MCMC landscape

We have been using Klara.jl for some of our projects, and are looking for alternatives (due to that package no longer being maintained).

My sense is that Mamba.jl, Turing.jl and DynamicHMC.jl are the actively maintained options these days. Did I miss something?

I’m really looking for something where I can just provide a callback for the log-density target function, pass that to a sampler and get a chain back. I am in particular not interested in fancy modeling environments, graphical representations of the problem or anything like that. From that point of view, the API of DynamicHMC.jl looks great. But, it seems to only support one sampling algorithm, and in particular one where we need to provide gradients, which we don’t have.

The sampler that we used from Klara.jl in the past was the RAM sampler. So in my ideal world, we would use a package with an API similar to DynamicHMC.jl that allows us to use that sampler. Does that exist?
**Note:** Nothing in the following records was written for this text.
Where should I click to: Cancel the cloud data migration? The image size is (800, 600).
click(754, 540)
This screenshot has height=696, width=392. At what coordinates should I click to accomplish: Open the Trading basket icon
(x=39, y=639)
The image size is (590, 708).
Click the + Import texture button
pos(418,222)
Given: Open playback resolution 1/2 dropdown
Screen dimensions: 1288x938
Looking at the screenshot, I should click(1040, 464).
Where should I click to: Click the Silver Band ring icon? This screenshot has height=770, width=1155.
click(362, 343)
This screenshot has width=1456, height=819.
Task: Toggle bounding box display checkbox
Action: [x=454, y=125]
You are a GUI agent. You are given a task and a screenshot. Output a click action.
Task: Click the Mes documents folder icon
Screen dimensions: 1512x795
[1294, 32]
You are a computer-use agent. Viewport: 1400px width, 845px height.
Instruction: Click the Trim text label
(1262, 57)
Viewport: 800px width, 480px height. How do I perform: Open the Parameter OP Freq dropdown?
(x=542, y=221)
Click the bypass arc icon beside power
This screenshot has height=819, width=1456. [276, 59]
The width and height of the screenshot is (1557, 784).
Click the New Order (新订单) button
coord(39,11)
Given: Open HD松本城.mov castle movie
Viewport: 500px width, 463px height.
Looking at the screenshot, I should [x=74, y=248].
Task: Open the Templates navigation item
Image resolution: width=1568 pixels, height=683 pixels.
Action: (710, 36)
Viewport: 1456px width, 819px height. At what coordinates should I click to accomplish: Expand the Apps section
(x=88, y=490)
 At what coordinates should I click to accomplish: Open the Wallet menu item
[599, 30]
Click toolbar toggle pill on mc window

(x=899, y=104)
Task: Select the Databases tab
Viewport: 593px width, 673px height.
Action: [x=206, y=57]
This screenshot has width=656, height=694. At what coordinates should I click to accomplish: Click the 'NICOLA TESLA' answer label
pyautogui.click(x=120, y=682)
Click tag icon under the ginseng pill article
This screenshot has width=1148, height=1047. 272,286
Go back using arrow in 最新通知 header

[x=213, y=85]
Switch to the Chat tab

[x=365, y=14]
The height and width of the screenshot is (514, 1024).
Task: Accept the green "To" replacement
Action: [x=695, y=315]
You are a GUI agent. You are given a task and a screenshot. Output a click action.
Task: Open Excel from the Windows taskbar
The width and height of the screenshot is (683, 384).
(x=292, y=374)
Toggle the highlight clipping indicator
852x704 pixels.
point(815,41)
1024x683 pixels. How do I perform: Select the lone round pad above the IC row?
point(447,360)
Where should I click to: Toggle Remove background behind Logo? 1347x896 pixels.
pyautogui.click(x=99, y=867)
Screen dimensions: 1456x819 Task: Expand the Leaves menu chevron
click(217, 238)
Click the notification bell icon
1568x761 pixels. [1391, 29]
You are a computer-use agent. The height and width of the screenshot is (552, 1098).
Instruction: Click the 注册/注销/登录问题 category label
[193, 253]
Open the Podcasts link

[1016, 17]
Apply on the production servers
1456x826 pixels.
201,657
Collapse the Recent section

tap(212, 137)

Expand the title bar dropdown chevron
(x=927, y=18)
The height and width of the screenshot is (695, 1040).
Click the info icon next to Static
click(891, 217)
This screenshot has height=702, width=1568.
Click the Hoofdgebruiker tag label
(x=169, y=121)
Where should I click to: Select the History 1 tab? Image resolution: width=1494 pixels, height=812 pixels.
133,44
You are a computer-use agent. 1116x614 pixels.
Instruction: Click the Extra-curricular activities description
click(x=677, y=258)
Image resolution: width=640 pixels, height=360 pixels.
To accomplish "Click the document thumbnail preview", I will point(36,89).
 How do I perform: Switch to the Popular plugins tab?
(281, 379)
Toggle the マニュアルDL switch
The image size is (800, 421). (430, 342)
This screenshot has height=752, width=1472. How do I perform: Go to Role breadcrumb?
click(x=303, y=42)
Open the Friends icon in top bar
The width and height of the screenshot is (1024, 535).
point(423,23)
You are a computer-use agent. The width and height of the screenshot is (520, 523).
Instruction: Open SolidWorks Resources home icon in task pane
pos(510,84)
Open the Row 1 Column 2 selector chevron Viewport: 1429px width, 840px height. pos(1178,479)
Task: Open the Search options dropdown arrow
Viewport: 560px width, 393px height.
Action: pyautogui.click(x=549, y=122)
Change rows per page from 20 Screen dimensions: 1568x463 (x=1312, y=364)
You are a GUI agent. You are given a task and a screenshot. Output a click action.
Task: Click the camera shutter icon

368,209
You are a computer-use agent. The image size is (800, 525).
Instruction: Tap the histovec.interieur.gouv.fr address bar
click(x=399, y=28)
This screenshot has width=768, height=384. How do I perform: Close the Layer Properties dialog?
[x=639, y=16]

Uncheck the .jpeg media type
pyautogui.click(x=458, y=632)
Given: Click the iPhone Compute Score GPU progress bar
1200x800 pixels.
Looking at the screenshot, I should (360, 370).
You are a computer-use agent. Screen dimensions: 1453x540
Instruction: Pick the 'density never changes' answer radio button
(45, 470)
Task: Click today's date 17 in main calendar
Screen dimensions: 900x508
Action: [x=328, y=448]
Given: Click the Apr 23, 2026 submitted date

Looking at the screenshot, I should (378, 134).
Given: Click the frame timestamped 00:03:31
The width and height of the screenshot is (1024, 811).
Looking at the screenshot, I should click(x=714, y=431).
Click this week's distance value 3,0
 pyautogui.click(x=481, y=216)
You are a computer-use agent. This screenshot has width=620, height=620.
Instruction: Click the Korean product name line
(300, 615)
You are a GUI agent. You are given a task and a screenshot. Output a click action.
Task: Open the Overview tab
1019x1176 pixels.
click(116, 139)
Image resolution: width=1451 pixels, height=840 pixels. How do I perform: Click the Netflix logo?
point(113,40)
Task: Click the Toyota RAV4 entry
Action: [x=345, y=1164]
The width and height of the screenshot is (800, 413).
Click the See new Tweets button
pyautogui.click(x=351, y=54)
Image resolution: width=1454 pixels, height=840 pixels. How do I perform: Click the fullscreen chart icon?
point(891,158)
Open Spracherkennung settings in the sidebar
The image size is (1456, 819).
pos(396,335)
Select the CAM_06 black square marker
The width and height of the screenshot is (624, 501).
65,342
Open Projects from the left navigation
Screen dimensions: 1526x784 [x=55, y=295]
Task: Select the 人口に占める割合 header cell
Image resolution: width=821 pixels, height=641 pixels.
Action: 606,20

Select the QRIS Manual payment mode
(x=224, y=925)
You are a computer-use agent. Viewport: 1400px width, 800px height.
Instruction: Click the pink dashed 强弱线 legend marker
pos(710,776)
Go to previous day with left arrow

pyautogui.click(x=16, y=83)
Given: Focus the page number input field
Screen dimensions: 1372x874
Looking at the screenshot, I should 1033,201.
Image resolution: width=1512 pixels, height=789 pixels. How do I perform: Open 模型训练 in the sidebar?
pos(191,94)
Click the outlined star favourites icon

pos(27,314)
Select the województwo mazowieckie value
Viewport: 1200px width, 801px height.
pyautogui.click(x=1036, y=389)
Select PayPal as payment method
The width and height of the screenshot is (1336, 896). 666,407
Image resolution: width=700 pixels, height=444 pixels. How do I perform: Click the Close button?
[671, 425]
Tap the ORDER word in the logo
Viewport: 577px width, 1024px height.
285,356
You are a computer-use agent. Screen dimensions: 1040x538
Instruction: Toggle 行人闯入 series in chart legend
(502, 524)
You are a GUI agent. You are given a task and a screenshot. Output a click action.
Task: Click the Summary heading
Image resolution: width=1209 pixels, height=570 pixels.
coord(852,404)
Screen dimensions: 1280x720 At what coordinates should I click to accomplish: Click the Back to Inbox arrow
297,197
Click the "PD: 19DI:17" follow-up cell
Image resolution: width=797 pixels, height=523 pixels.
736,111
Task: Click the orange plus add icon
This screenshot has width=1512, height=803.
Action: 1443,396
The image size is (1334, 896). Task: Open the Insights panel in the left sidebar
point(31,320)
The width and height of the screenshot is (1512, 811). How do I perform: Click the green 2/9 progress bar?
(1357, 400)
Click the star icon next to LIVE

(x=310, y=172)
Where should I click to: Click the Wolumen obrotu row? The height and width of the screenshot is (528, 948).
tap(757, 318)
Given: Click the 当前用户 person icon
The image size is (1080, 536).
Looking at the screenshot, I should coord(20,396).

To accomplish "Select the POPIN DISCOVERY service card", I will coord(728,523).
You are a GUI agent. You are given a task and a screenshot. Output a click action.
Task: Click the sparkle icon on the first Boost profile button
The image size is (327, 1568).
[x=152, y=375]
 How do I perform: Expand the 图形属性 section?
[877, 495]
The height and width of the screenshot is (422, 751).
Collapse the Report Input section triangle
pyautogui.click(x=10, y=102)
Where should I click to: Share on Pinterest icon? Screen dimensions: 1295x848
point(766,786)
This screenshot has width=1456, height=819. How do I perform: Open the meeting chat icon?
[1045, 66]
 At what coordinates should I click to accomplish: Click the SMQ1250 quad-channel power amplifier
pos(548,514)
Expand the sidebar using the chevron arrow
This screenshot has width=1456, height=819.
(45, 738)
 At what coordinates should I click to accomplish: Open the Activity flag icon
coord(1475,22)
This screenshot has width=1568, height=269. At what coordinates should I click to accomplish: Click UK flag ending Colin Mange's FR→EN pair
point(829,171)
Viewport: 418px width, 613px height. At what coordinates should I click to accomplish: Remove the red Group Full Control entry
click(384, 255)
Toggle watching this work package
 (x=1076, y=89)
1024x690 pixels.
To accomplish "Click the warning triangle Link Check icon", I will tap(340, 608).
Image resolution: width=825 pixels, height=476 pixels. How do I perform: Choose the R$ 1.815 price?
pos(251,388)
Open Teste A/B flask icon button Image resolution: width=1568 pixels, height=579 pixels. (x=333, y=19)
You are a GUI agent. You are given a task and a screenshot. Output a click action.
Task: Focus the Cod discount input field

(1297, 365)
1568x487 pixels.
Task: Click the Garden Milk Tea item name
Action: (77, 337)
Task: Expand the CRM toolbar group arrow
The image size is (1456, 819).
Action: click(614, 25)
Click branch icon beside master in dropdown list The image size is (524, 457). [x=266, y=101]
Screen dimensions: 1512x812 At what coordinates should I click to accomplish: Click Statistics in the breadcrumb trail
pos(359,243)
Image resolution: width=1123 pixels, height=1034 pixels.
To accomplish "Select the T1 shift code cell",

In general, are there any efforts to provide robust, solid implementations of just the different samplers that exist in the literature? Maybe in such a way that they could be re-used by the higher level modeling packages, but could also be used directly by folks that are only interested in the samplers, not the modeling environments?

10 Likes

This is Turing’s backend mcmc package https://github.com/TuringLang/AdvancedHMC.jl

Also there’s Gen.jl

1 Like

Yes. Currently, we (Turing) are working on a general sampling interface to various samplers, which we hope can abstract from Turing’s core modeling functionality. See #746 for info on the interface, and #634 for work on separating the samplers from the modelling functionality.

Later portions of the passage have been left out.